What is the cause of it? Do we blame the parents, the children, or something else?
The generation gap is not to be “blamed” on anyone. It is a function of normal social change. Change is that process that constantly upsets and resets the terms of everyone’s existence all their lives.
Cultural differences between generations are emphasized when parents identify with the old, similar, familiar, traditional, and known, while their adolescent (at a later time) becomes fascinated and influenced by the new, different, unfamiliar, experimental, and unknown.
In most cases, the parents are culturally anchored in an earlier time and the adolescent in a later time. To some degree, social change culturally differentiates the generations.

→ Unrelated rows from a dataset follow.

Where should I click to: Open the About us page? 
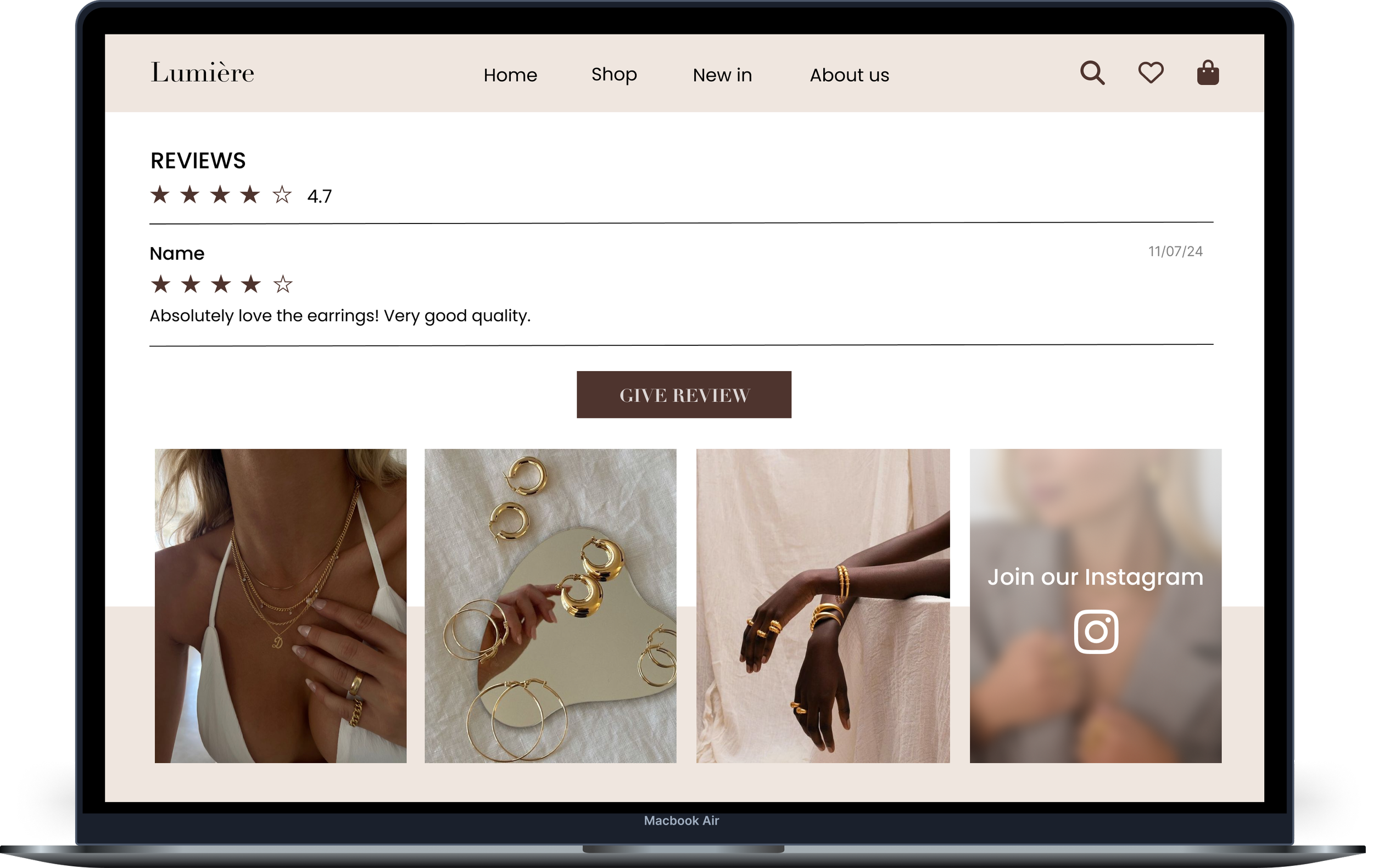849,75
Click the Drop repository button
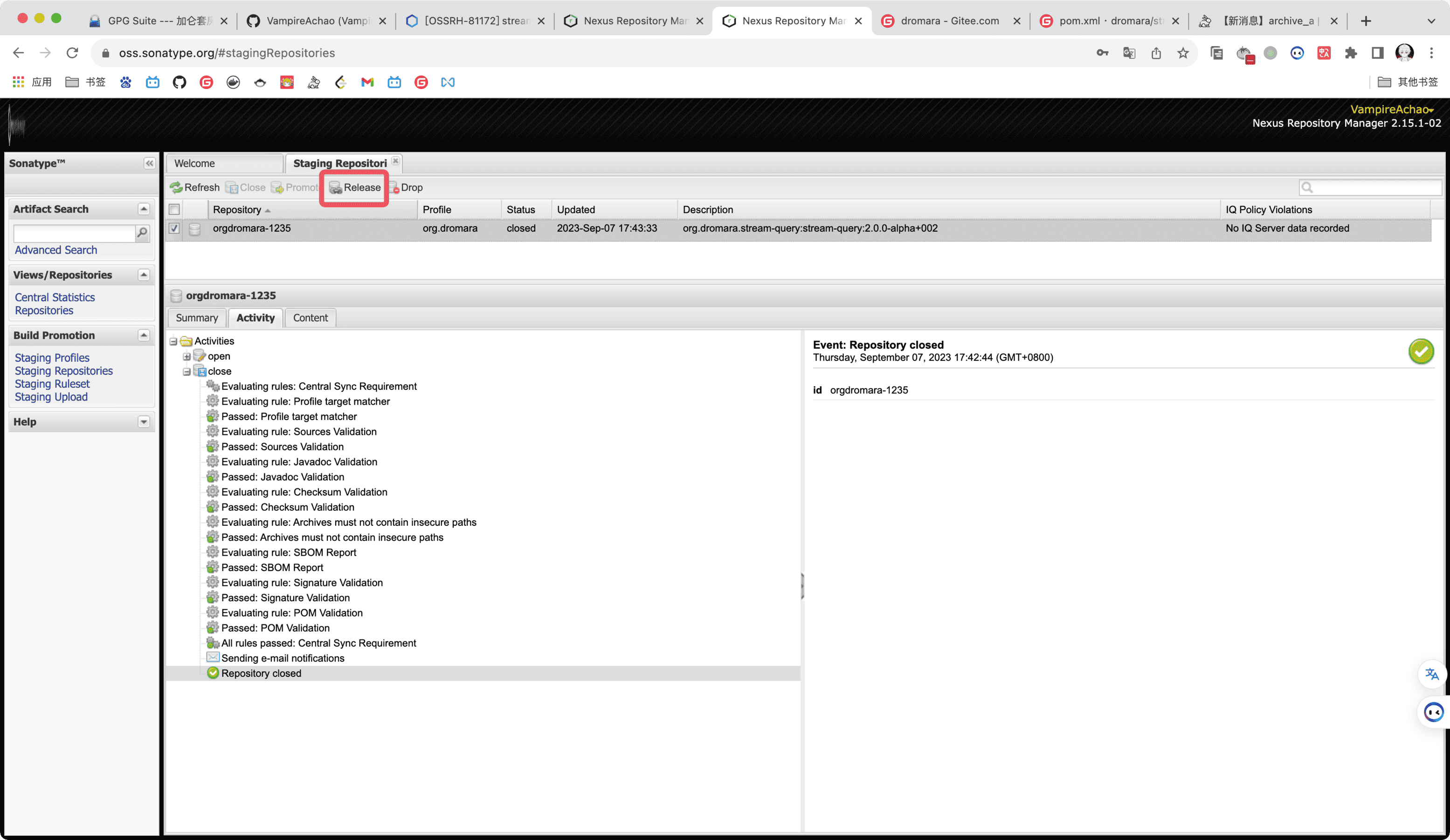Image resolution: width=1450 pixels, height=840 pixels. pyautogui.click(x=406, y=187)
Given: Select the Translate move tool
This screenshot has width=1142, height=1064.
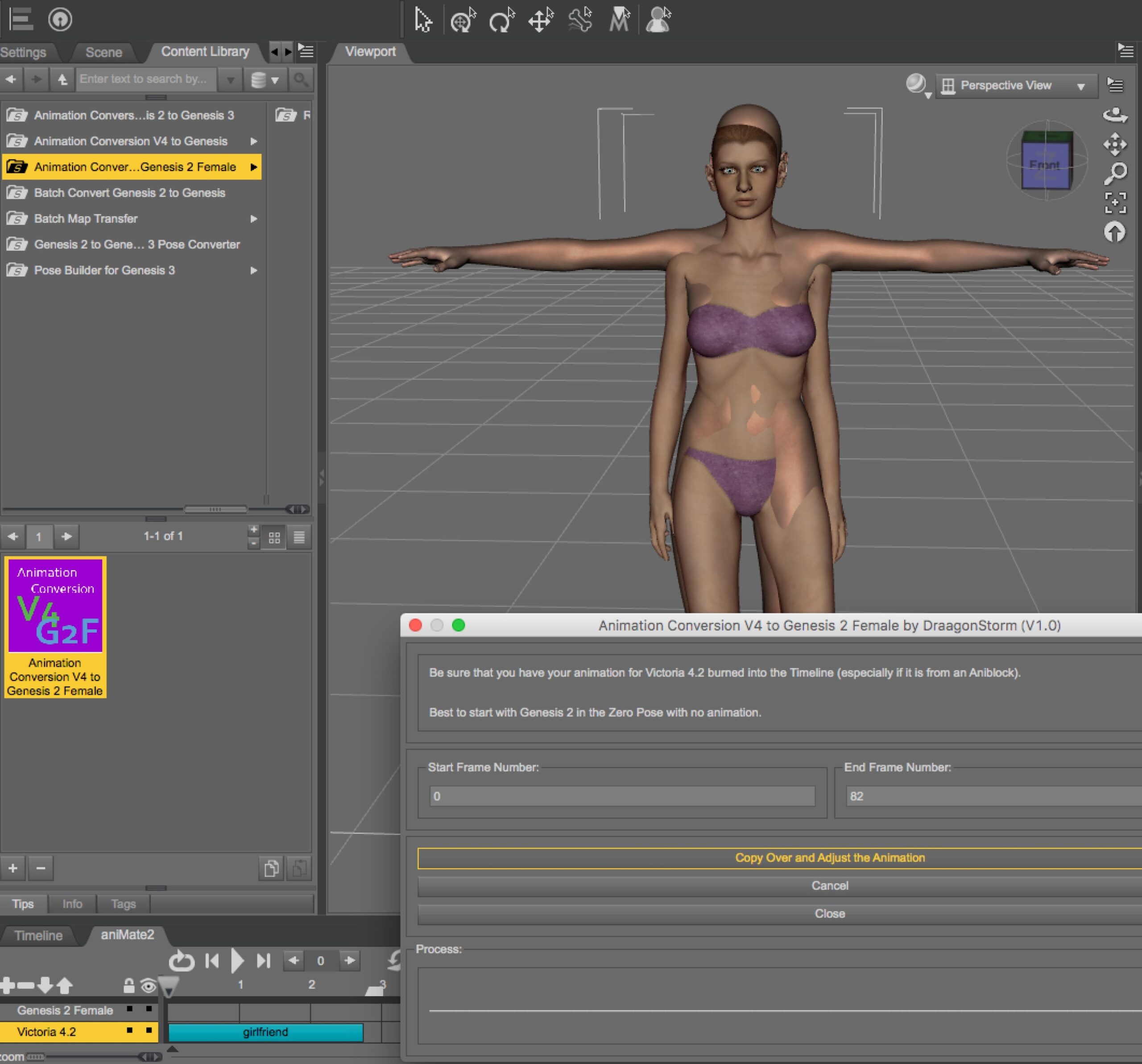Looking at the screenshot, I should (x=540, y=21).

In one sense, having parents “not understand” the young person as well as they did in his or her childhood confirms that this adolescent transformation is underway. This is both affirming and lonely, so the adolescent is often ambivalent—wanting and not wanting to be understood by parents.
When young people feel that their parents don’t understand and would like them to, they can take the initiative. Being brave, they can say to parents: “There is something about my growing up that I believe you do not understand, and I would like you to appreciate. Could you listen while I try to explain, and then we can talk because this is important to me.”